If you read the title, I am not paraphrasing. I've had this duncan colony for roughly 2 years, and for more than 6 months, this coral has not opened or even come close to fully opening during this time span. The coral has been through two different tanks (a jbj 28g LED nano cube and then transferred to a jbj 45 gallon).

 

I've tried changing light parameters, water parameters, positions, flow (all within large spans of time because quick changes can shock the coral) but I've had little results. The closest I've gotten to "open" was a slight protrusion from the skeleton, with a few tentacles showing up (Happened after a water change, so there is something in the water that is bothering it in my opinion.) I've also noticed a few aiptasia anemones appearing, so I'm wondering if one is wedged underneath the coral and is stinging it. 

 

The flesh of the coral still looks good, full neon green color.
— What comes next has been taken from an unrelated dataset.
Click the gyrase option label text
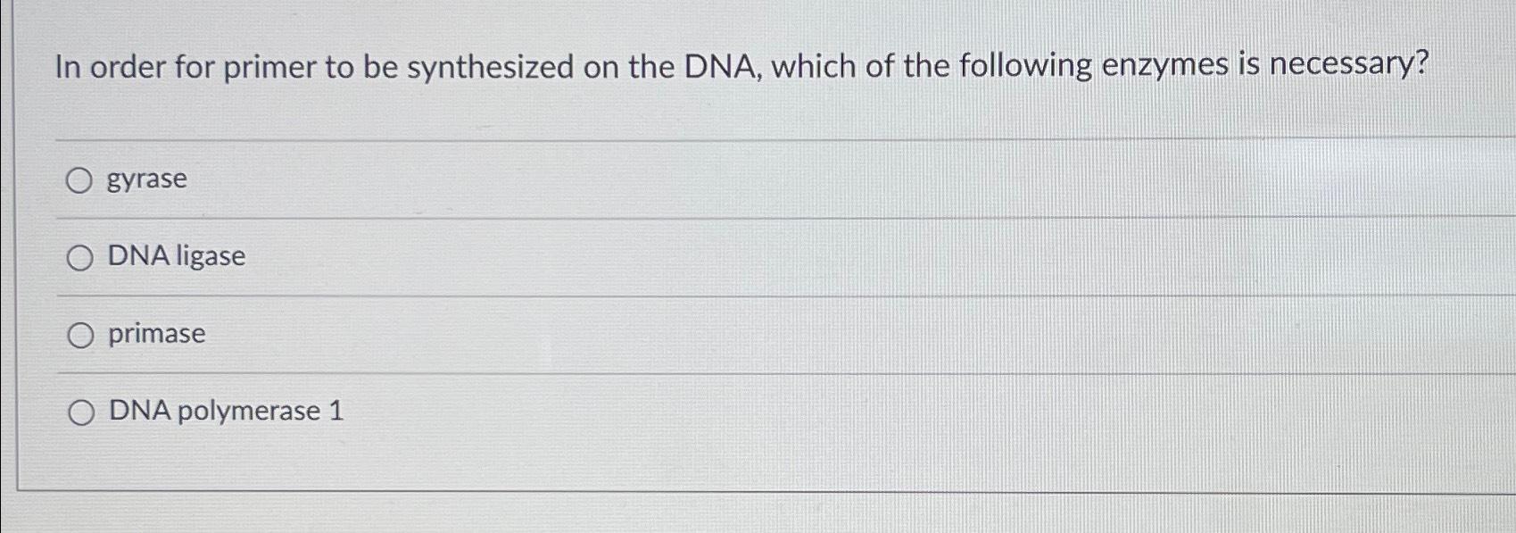Image resolution: width=1516 pixels, height=533 pixels. 146,179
I'll post a photo of the colony a little later, and I'll list my current parameters (Currently high because I've been changing my dosing amounts in accordance with the duncan, only been doing this for roughly 3 weeks), as well as my tankmates, equipment, etc.

 

Any help would be appreciated, and thanks for stopping by.

 

Tankmates:

1 Bonded pair of Clownfish (Ocellaris & Black Photon)

1 Yellow tail damsel

Various crabs & snails

1 large green/red trachyphillia

1 large elegance coral

2 small acan colonies

1 large kenya tree

5 blue mushroom colony

1 green/purple tip bubble anemone

1 medium frogspawn colony

 

Equipment:

45 Gallon JBJ cube tank

Radion XR15 (set to 60% max light, fast growth standard setting, primarily a blue spectrum)

Aquamaxx HOB skimmer

Dosing 2 Part B-ionic & Magnesium (currently changing dosing, but most recent schedule is 2ml of both calcium & alkalinity parts 3 times a day every 3 days)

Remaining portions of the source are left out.